[Stored records]
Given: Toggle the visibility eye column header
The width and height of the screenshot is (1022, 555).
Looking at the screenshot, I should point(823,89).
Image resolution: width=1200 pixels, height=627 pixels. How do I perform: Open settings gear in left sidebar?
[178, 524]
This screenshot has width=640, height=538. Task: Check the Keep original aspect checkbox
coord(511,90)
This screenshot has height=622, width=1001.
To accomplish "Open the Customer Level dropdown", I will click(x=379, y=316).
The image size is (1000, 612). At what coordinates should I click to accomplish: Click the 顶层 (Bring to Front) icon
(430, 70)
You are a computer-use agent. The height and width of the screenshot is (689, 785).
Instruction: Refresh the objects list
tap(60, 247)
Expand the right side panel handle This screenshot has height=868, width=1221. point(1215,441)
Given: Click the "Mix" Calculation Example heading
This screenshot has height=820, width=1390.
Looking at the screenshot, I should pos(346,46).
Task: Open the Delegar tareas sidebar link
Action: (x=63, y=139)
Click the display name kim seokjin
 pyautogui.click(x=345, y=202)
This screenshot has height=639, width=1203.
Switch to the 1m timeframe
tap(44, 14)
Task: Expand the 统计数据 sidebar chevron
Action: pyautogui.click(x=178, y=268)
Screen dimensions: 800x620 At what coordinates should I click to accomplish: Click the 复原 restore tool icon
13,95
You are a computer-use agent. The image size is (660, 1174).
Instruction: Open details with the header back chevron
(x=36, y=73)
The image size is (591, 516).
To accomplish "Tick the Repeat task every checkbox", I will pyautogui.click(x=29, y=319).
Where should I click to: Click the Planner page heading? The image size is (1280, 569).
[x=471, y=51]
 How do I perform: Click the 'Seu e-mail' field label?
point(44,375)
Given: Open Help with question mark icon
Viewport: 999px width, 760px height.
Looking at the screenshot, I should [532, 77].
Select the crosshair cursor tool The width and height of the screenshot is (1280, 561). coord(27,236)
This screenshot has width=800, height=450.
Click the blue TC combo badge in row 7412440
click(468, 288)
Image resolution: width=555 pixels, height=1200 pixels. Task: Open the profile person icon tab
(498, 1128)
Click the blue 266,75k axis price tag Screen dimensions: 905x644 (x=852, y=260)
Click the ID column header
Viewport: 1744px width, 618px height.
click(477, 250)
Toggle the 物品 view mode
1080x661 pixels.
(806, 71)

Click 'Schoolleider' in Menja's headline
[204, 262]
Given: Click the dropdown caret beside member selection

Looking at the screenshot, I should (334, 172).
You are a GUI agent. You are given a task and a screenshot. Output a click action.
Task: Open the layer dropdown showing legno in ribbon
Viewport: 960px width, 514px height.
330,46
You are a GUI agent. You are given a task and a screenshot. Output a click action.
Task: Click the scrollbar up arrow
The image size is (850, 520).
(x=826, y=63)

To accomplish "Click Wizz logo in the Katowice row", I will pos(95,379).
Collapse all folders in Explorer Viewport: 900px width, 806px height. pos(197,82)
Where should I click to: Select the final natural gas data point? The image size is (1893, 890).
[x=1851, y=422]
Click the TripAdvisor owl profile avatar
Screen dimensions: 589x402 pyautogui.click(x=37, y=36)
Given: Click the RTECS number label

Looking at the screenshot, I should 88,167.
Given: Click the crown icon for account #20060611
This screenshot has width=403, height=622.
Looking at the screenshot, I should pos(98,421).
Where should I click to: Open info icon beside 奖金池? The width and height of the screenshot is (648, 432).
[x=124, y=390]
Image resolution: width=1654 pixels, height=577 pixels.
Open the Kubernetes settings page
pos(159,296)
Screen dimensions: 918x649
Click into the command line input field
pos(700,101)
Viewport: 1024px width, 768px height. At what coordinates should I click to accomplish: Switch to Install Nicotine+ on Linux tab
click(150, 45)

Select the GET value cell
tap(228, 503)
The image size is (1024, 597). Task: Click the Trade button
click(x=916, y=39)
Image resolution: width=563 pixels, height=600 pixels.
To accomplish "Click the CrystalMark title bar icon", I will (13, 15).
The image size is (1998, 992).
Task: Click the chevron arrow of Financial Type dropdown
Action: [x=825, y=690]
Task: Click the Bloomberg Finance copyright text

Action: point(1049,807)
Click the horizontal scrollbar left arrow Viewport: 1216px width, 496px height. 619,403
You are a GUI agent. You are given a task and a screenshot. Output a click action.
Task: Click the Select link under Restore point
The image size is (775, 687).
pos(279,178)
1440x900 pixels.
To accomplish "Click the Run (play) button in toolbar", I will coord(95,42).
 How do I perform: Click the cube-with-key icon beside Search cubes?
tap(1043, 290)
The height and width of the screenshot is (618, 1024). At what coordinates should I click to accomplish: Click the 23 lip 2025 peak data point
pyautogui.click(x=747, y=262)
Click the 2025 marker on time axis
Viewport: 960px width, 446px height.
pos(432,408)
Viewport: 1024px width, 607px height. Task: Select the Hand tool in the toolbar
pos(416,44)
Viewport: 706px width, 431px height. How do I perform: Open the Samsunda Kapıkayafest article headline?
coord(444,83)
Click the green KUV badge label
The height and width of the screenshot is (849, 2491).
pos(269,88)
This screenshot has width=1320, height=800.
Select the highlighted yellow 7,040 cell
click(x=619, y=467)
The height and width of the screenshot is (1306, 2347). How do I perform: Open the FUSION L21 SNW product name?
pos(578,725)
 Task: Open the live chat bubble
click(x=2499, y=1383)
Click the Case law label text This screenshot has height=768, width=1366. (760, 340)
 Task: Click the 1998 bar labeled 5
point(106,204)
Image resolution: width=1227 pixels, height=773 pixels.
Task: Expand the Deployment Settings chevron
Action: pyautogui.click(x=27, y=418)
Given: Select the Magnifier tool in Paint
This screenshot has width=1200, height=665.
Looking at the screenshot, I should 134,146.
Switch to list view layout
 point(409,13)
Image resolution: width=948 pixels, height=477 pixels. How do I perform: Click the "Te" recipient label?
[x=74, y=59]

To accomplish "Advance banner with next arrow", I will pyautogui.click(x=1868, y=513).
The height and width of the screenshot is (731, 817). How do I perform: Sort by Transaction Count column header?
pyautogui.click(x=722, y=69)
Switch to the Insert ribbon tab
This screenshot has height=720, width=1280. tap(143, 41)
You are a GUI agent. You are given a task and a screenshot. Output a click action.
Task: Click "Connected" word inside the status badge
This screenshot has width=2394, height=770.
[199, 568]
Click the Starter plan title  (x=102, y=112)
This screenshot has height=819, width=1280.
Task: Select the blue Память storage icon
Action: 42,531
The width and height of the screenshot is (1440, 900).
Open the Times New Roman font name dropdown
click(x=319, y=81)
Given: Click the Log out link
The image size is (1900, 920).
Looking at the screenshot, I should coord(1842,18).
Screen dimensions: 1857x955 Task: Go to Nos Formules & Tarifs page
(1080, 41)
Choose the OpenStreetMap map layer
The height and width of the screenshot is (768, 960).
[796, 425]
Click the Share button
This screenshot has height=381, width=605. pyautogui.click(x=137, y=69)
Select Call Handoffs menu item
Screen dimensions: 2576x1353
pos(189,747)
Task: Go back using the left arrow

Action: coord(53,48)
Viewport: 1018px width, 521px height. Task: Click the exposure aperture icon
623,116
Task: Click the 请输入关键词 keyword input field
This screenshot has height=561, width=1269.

- WORK REQUIRED:
Reproduce every record, matching each line exactly.

- OUTPUT:
Given: Toggle the visibility eye column header
The width and height of the screenshot is (1022, 555).
Looking at the screenshot, I should point(823,89).
Image resolution: width=1200 pixels, height=627 pixels. How do I perform: Open settings gear in left sidebar?
[178, 524]
This screenshot has width=640, height=538. Task: Check the Keep original aspect checkbox
coord(511,90)
This screenshot has height=622, width=1001.
To accomplish "Open the Customer Level dropdown", I will click(x=379, y=316).
The image size is (1000, 612). At what coordinates should I click to accomplish: Click the 顶层 (Bring to Front) icon
(430, 70)
You are a computer-use agent. The height and width of the screenshot is (689, 785).
Instruction: Refresh the objects list
tap(60, 247)
Expand the right side panel handle This screenshot has height=868, width=1221. point(1215,441)
Given: Click the "Mix" Calculation Example heading
This screenshot has height=820, width=1390.
Looking at the screenshot, I should pos(346,46).
Task: Open the Delegar tareas sidebar link
Action: (x=63, y=139)
Click the display name kim seokjin
 pyautogui.click(x=345, y=202)
This screenshot has height=639, width=1203.
Switch to the 1m timeframe
tap(44, 14)
Task: Expand the 统计数据 sidebar chevron
Action: pyautogui.click(x=178, y=268)
Screen dimensions: 800x620 At what coordinates should I click to accomplish: Click the 复原 restore tool icon
13,95
You are a computer-use agent. The image size is (660, 1174).
Instruction: Open details with the header back chevron
(x=36, y=73)
The image size is (591, 516).
To accomplish "Tick the Repeat task every checkbox", I will pyautogui.click(x=29, y=319).
Where should I click to: Click the Planner page heading? The image size is (1280, 569).
[x=471, y=51]
 How do I perform: Click the 'Seu e-mail' field label?
point(44,375)
Given: Open Help with question mark icon
Viewport: 999px width, 760px height.
Looking at the screenshot, I should [532, 77].
Select the crosshair cursor tool The width and height of the screenshot is (1280, 561). coord(27,236)
This screenshot has width=800, height=450.
Click the blue TC combo badge in row 7412440
click(468, 288)
Image resolution: width=555 pixels, height=1200 pixels. Task: Open the profile person icon tab
(498, 1128)
Click the blue 266,75k axis price tag Screen dimensions: 905x644 (x=852, y=260)
Click the ID column header
Viewport: 1744px width, 618px height.
click(477, 250)
Toggle the 物品 view mode
1080x661 pixels.
(806, 71)

Click 'Schoolleider' in Menja's headline
[204, 262]
Given: Click the dropdown caret beside member selection

Looking at the screenshot, I should (334, 172).
You are a GUI agent. You are given a task and a screenshot. Output a click action.
Task: Open the layer dropdown showing legno in ribbon
Viewport: 960px width, 514px height.
330,46
You are a GUI agent. You are given a task and a screenshot. Output a click action.
Task: Click the scrollbar up arrow
The image size is (850, 520).
(x=826, y=63)

To accomplish "Click Wizz logo in the Katowice row", I will pos(95,379).
Collapse all folders in Explorer Viewport: 900px width, 806px height. pos(197,82)
Where should I click to: Select the final natural gas data point? The image size is (1893, 890).
[x=1851, y=422]
Click the TripAdvisor owl profile avatar
Screen dimensions: 589x402 pyautogui.click(x=37, y=36)
Given: Click the RTECS number label

Looking at the screenshot, I should 88,167.
Given: Click the crown icon for account #20060611
This screenshot has width=403, height=622.
Looking at the screenshot, I should pos(98,421).
Where should I click to: Open info icon beside 奖金池? The width and height of the screenshot is (648, 432).
[x=124, y=390]
Image resolution: width=1654 pixels, height=577 pixels.
Open the Kubernetes settings page
pos(159,296)
Screen dimensions: 918x649
Click into the command line input field
pos(700,101)
Viewport: 1024px width, 768px height. At what coordinates should I click to accomplish: Switch to Install Nicotine+ on Linux tab
click(150, 45)

Select the GET value cell
tap(228, 503)
The image size is (1024, 597). Task: Click the Trade button
click(x=916, y=39)
Image resolution: width=563 pixels, height=600 pixels.
To accomplish "Click the CrystalMark title bar icon", I will (13, 15).
The image size is (1998, 992).
Task: Click the chevron arrow of Financial Type dropdown
Action: [x=825, y=690]
Task: Click the Bloomberg Finance copyright text

Action: point(1049,807)
Click the horizontal scrollbar left arrow Viewport: 1216px width, 496px height. 619,403
You are a GUI agent. You are given a task and a screenshot. Output a click action.
Task: Click the Select link under Restore point
The image size is (775, 687).
pos(279,178)
1440x900 pixels.
To accomplish "Click the Run (play) button in toolbar", I will coord(95,42).
 How do I perform: Click the cube-with-key icon beside Search cubes?
tap(1043, 290)
The height and width of the screenshot is (618, 1024). At what coordinates should I click to accomplish: Click the 23 lip 2025 peak data point
pyautogui.click(x=747, y=262)
Click the 2025 marker on time axis
Viewport: 960px width, 446px height.
pos(432,408)
Viewport: 1024px width, 607px height. Task: Select the Hand tool in the toolbar
pos(416,44)
Viewport: 706px width, 431px height. How do I perform: Open the Samsunda Kapıkayafest article headline?
coord(444,83)
Click the green KUV badge label
The height and width of the screenshot is (849, 2491).
pos(269,88)
This screenshot has width=1320, height=800.
Select the highlighted yellow 7,040 cell
click(x=619, y=467)
The height and width of the screenshot is (1306, 2347). How do I perform: Open the FUSION L21 SNW product name?
pos(578,725)
 Task: Open the live chat bubble
click(x=2499, y=1383)
Click the Case law label text This screenshot has height=768, width=1366. (760, 340)
 Task: Click the 1998 bar labeled 5
point(106,204)
Image resolution: width=1227 pixels, height=773 pixels.
Task: Expand the Deployment Settings chevron
Action: pyautogui.click(x=27, y=418)
Given: Select the Magnifier tool in Paint
This screenshot has width=1200, height=665.
Looking at the screenshot, I should 134,146.
Switch to list view layout
 point(409,13)
Image resolution: width=948 pixels, height=477 pixels. How do I perform: Click the "Te" recipient label?
[x=74, y=59]

To accomplish "Advance banner with next arrow", I will pyautogui.click(x=1868, y=513).
The height and width of the screenshot is (731, 817). How do I perform: Sort by Transaction Count column header?
pyautogui.click(x=722, y=69)
Switch to the Insert ribbon tab
This screenshot has height=720, width=1280. tap(143, 41)
You are a GUI agent. You are given a task and a screenshot. Output a click action.
Task: Click "Connected" word inside the status badge
This screenshot has width=2394, height=770.
[199, 568]
Click the Starter plan title  (x=102, y=112)
This screenshot has height=819, width=1280.
Task: Select the blue Память storage icon
Action: 42,531
The width and height of the screenshot is (1440, 900).
Open the Times New Roman font name dropdown
click(x=319, y=81)
Given: Click the Log out link
The image size is (1900, 920).
Looking at the screenshot, I should coord(1842,18).
Screen dimensions: 1857x955 Task: Go to Nos Formules & Tarifs page
(1080, 41)
Choose the OpenStreetMap map layer
The height and width of the screenshot is (768, 960).
[796, 425]
Click the Share button
This screenshot has height=381, width=605. pyautogui.click(x=137, y=69)
Select Call Handoffs menu item
Screen dimensions: 2576x1353
pos(189,747)
Task: Go back using the left arrow

Action: coord(53,48)
Viewport: 1018px width, 521px height. Task: Click the exposure aperture icon
623,116
Task: Click the 请输入关键词 keyword input field
This screenshot has height=561, width=1269.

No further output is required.